Perry went to bat for the company and arranged a $750,000 low-interest loan from the state that no bank was willing to give.

“You have a very tough time persuading any bank to make a loan for operating funds,” Perry said. “And you’ve got something new that you need to act on fast and big, before someone else steps in front of you.

“We wanted Fi-Med to stay out front, and we wanted those jobs here.”

Perry worked closely with Krause and especially her business partner, Adrian Velasquez, to set up the loan while Fi-Med moved forward with its launch. They looked into other WEDC programs as well, such as refundable and non-refundable tax credits. But despite some risk, the quick cash infusion of a direct loan seemed to be the answer for Fi-Med.

“That it what (Perry) has done for us,” Krause said. “She has really been our facilitator.

“For the state to do this has allows us to roll out what we think is a game-changing product in the field of data analytics. We’re adding jobs to do high-level appeals and building our Reveal/MD product.”

Job creation in her disposition

It didn’t hurt that WEDC’s regional office, at 2645 N. Mayfair Rd., is just a few blocks up the street from Fi-Med’s headquarters at 2200 N. Mayfair.

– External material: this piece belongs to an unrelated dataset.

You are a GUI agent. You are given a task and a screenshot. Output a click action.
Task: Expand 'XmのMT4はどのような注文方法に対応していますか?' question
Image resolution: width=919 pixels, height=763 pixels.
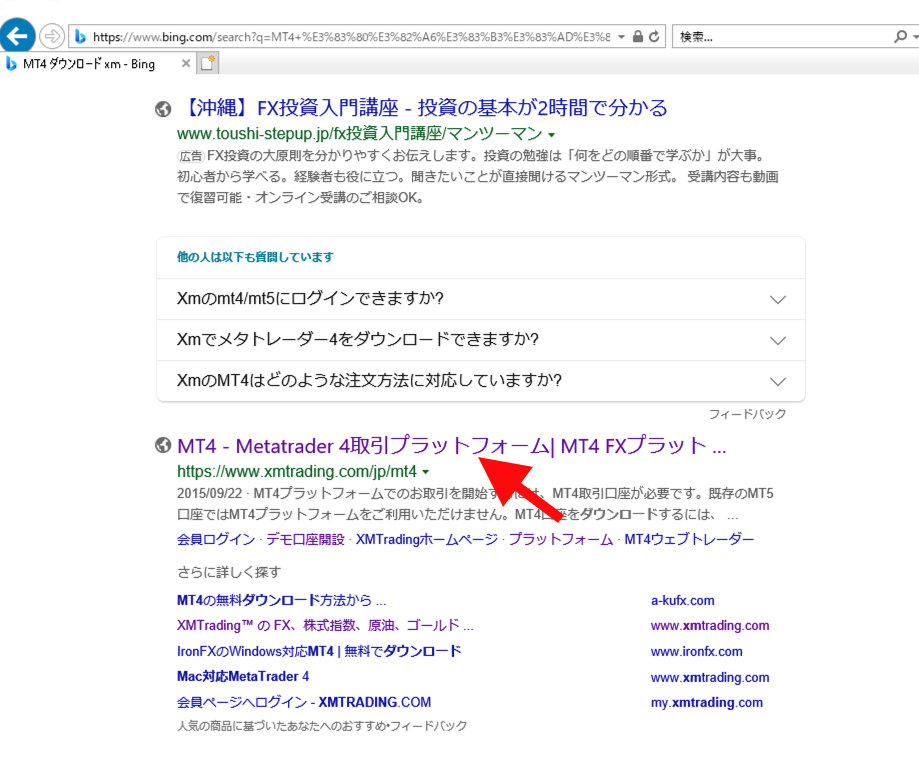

But Perry can’t play favorites with Wauwatosa. She has to reach out to the whole seven-county area, and frankly, she likes to get out of the office.

“I have this thing about metal, particularly,” Perry said. “I love it, getting out on the shop floor in a metal fabricating business, watching things take shape.

“I think economic development and job creation is in my blood, growing businesses, because of the way I was brought up.”

Perry’s father was an immigrant from what is now Serbia, her mother from Colombia. They met in their U.S. citizenship class.

“I’m such a patriot,” Perry said. “I really do love this country and want to see it grow, and a lot of that is because of the way my father got his start.”

It was the 1950s, Perry said, and a recruiter from a Chicago foundry was in New York looking for labor when her dad got off the boat.

“This guy steps up to this large group of men,” Perry said, “and he asks, ‘Does anybody speak English?’ Well, my dad said, ‘I do,’ and so he said, ‘OK, you’re my new foreman, round up as many men as you can, I need a busload.’

“They didn’t even know where they were going. They got on a bus, right off the dock, because they had come for jobs.”

A want for skilled, dedicated workers

Things are different now. Family-supporting jobs in manufacturing, once the mainstay of the Milwaukee economy, are now hard to come by.

But Perry says the irony is that manufacturing is still strong here, but less concentrated, more automated, and requires better skills going in.

There are companies throughout the region wanting to grow but unable to find workers with the skills they need.

“That’s the big disconnect,” Perry said. “We’ve got this great opportunity, as the economy creeps upward, but we’ve got to find people who can do the work.

“There are still many companies that are willing to train. But you have to at least have a fundamental work ethic. Will you show up? Will you stay around? Will you accept the task?”

The lack of interest in vocational training is cultural, coming from the home and schools, Perry believes. And her own story illustrates that, too.

“My mother wouldn’t let my father in the house when he came home from work,” Perry said. “He was dirty. He smelled. He had to go to the basement and shower and put on fresh clothes before he could set foot in the house.

“And we were told, you know, ‘You don’t want to come home dirty and smelly, do you?’ It was that mindset that your father worked in a tough, dirty job so you won’t have to. You want to grow up to have a nice clean job.”

Devoted to Tosa, too

Perry tasks herself, then, with convening and facilitating not only with companies but also with schools and agencies, that can channel workers toward those who create jobs.

In her free time, Perry gives as much as she can to her beloved Wauwatosa. She lives in East Tosa, just north of North Avenue, and was until this past year an enthusiastic organizer and promoter of Chili’n on the Avenue, the district’s annual street festival (July 21 this summer).

“I was on the board for a couple of years,” Perry said. “This year, with the changeover to WEDC, I just haven’t had the time. But I’m looking forward to it.”